How to complete this task:
The task calls for every entry to be printed word for word, without the images.

Extracted information:
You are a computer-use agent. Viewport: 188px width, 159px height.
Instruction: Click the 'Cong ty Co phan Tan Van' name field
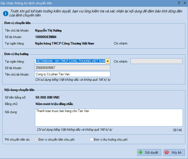(72, 74)
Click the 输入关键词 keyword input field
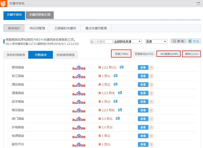This screenshot has height=148, width=203. click(101, 42)
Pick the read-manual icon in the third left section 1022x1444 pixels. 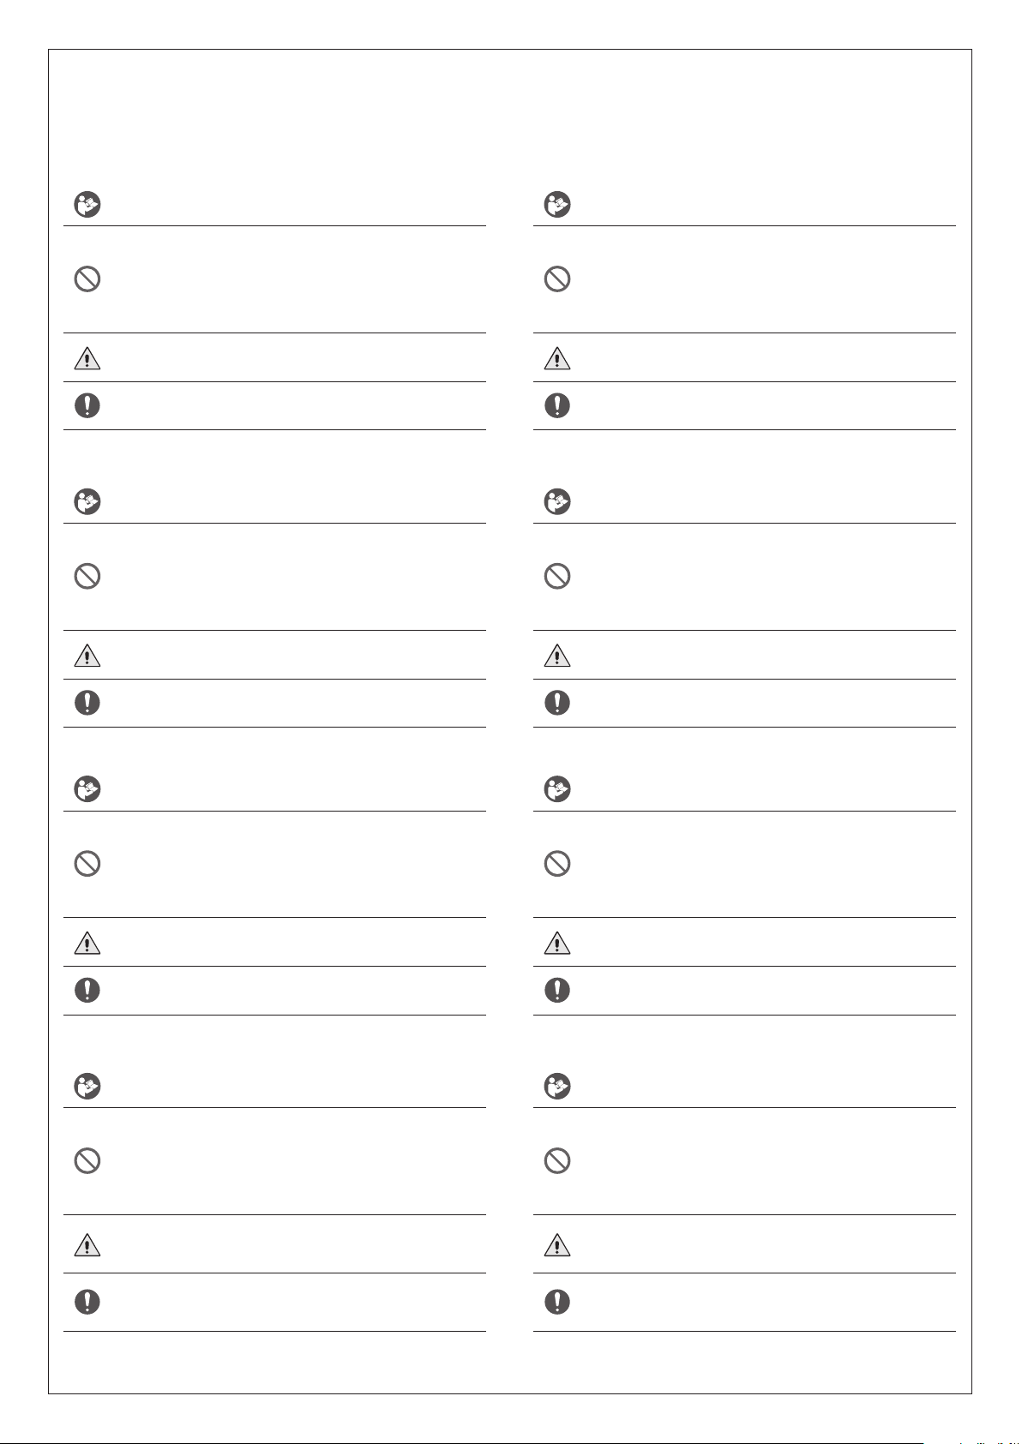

Result for this task:
You are a computer-use agent. Viewport: 188px width, 159px height.
Instruction: Click the 'Cong ty Co phan Tan Van' name field
(72, 74)
Click the 输入关键词 keyword input field
This screenshot has height=148, width=203. click(101, 42)
Pick the read-manual icon in the third left section 1022x1444 pixels. 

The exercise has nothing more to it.